How does HP work?
Hire purchase is a way of paying for a new or used vehicle. You’ll pay an initial agreed deposit, then pay off the remaining value of the vehicle plus interest in fixed monthly instalments.
Essentially, you are paying off a loan that is secured against the vehicle you’re buying and won’t own the car until all your monthly payments are made. In short, you’re hiring the vehicle for a contracted amount of time, then you’ll have the choice to buy or return it to the dealership once this time is up.
When the agreement starts
- When you buy a car on hire purchase, you’ll start by agreeing on the amount you want to borrow. This is typically based on the total price of the vehicle, minus any deposit required.

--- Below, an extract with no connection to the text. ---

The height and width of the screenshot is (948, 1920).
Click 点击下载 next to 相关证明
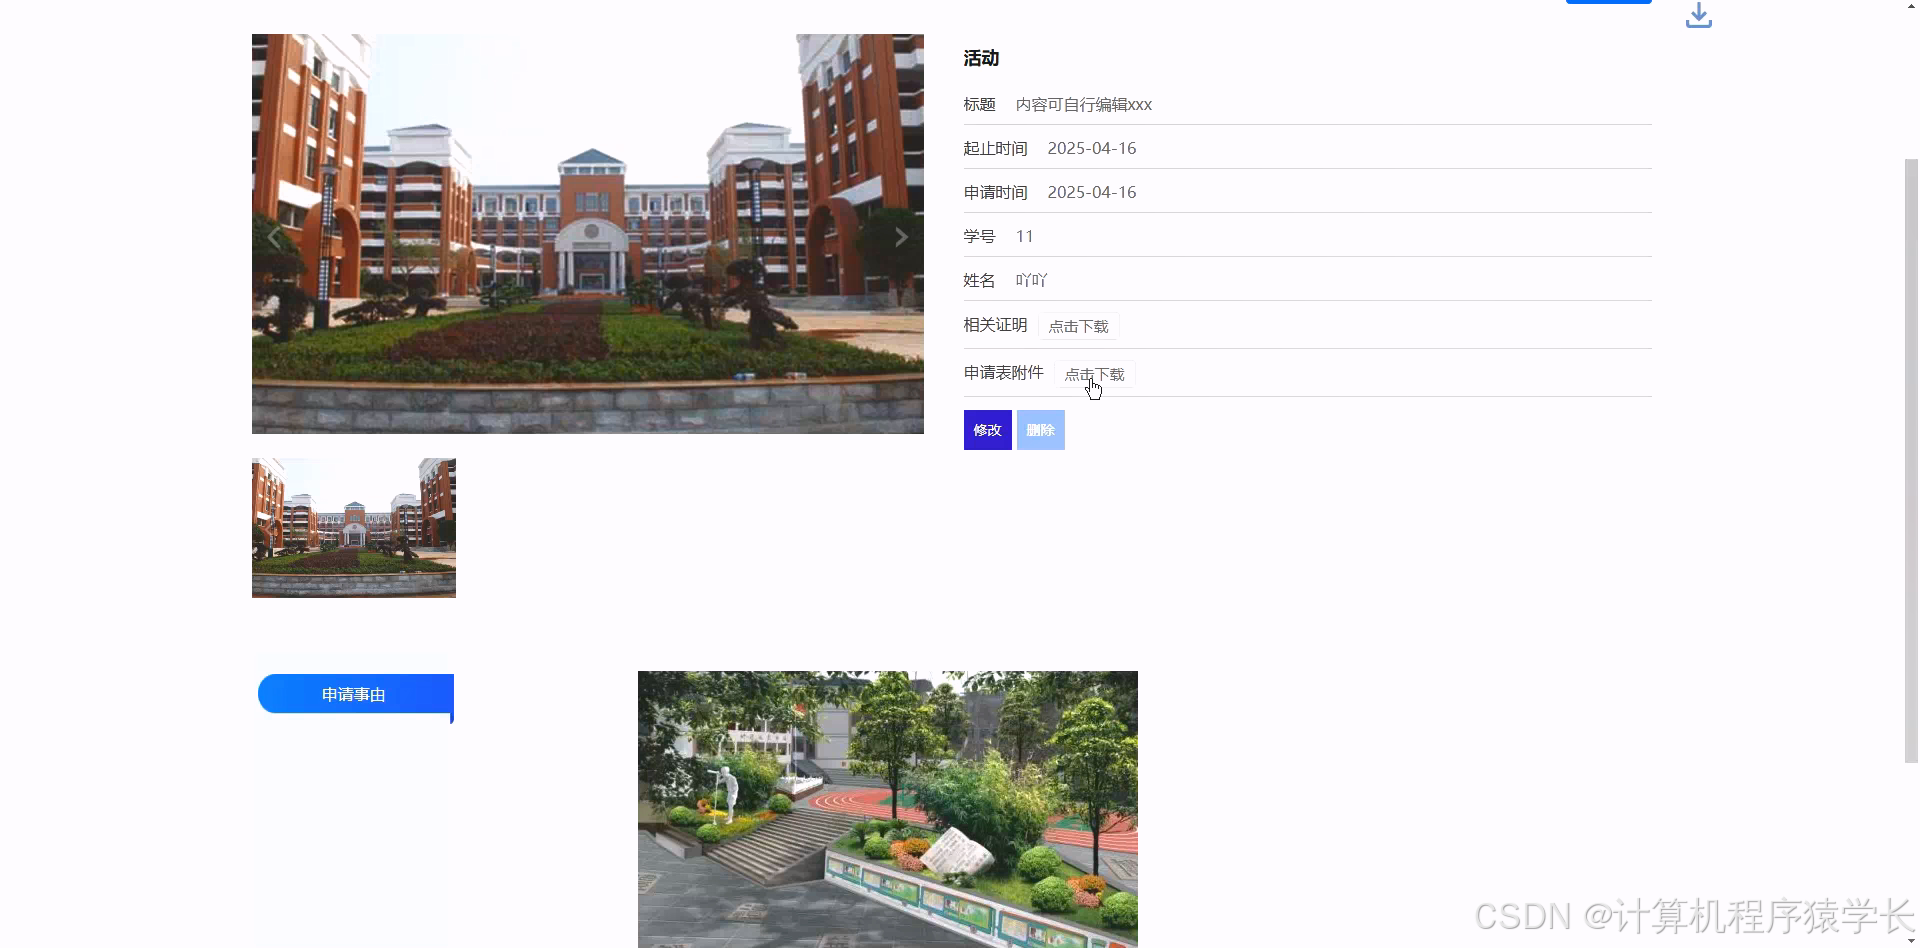(1077, 325)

- You’ll discuss your needs with the dealership, who’ll run through the agreement and discuss any alternative financing options with you. They may be able to provide details about any promotions running that could contribute to your deposit.
- Keep in mind that you may also be able to part-exchange your old car, to help cover this deposit. The amount that you could receive will depend on the existing value of your car.
- Once the loan amount is finalised, the dealership will contact the finance company or broker, before completing a Hire Purchase application based on this amount. You’ll then pay the deposit and begin making your monthly payments on the agreed start date.
What happens at the end of the agreement?
- The hire purchase contract ends once all repayments have been made and the agreed sum has been paid in full.
- If you decide that you want to keep your vehicle, you may have to pay an ‘Option to Purchase’ fee. This covers admin costs to the finance company for transferring ownership over to you and the amount varies depending on the company, vehicle and dealership.
- Keep in mind that if you agreed to a conditional sale Hire Purchase agreement, ownership passes to the buyer automatically, as soon as the loan is fully repaid.